A one-day general strike halted virtually all business, commercial and productive activity in Israel today and services were reduced to a bare minimum. Histadrut, which ordered the strike to protest the emergency economic program adopted by the unity coalition Cabinet yesterday, estimated that 1.5 million people, 90 percent of the country’s workforce, were off the job.
The trade union federation preferred to call the mass walkout a 24-hour “work stoppage”. Haim Haberfeld, head of Histadrut’s trades union department, and other officials warned that there would be “selective strike action” by individual unions after the 24 hours unless the government was prepared to negotiate over reduced cost-of-living allowances and a three month wage freeze which the Finance Ministry considers essential elements of its program.
In defiance of the program, Histadrut-owned business and industrial enterprises announced they would pay the full cost-of-living allowance for the month of June which amounts to 80 percent of the monthly rise of the consumer price index. Union leaders urged workers in non-Histadrut enterprises to demand full payment from their employers. Some of the Union leaders called for mass demonstrations if there is no response by the government to today’s peaceful walkout.

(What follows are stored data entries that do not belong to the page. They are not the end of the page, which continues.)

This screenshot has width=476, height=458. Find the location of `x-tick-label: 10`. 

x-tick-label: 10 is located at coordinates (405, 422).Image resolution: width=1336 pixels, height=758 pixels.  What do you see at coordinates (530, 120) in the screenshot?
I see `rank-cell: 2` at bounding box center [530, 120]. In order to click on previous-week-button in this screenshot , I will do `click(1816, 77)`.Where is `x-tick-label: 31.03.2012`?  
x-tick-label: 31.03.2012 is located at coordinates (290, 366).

Histadrut opposes the government’s economic program on grounds that it will erode real wages by 30 percent, creating severe hardships for working people but only minor inconvenience for the self-employed and wealthy. Histadrut was also furious that the government adopted the program without negotiations or consultations with the trade union federation and is enforcing it under emergency regulations that are a hold-over from the British Mandate regime, without prior debate in the Knesset.
HISTADRUT CALLS MEASURES ILLEGAL
According to Histadrut, the measures and the way they are being enforced are illegal. The government edicts violate the wage-price freeze package deal the government signed last February with Histadrut and the employers and manufacturers associations which has not yet expired, the trade union officials contend.
The strike, or “walkout” is also calculated to demonstrate trade union power in a country currently headed by a Labor Prime Minister. Whether or not it is indeed 90 percent effective as Histadrut contends, the country was strangely quiet today.
Histadrut exempted public transportation from the strike. Busses sped through empty streets where almost all shops and offices were closed. Ben Gurion Airport shut down at 10 a.m. local time, four hours after the walkout officially started. The delay was to allow foreign airlines to advance their flights and clear Israeli airspace early in the day. There was no incoming traffic. El AI, the national airline, claimed it was operating normally.
WORK STOPPAGE EXTENSIVE
The seaports — mainly Haifa, Ashdod and Eilat–were closed and the loading and discharge of cargoes was suspended for the 24-hour period. Supermarkets and food chains did not open this morning, but neighborhood “mom and pop” groceries kept open. They were short of bread and milk however because the dairies and bakeries were shut down.
Hospitals and clinics continued to function with skeleton staffs on a restricted Sabbath basis. Histadrut instructed its members to ignore back-to-work orders issued by labor courts that went beyond minimal essential services.
No newspapers were published today. Radio and television were blacked-out except for brief hourly news bulletins. Electric power shortages were reported in some parts of the country. Employes of the Israel Electric Corp. observed the strike. They left the generators running, but at the low nightime rate when demand is minimal.
The only violence directly linked to the government’s economic program occurred in a slum neighborhood in Jerusalem last night, well before the strike deadline. Twenty people were arrested and four border policemen were injured in a scuffle that developed when the police knocked down a barricade of burning tires that was blocking a road.
Jerusalem police warned today that any recurrence of these incidents would be dealt with severely.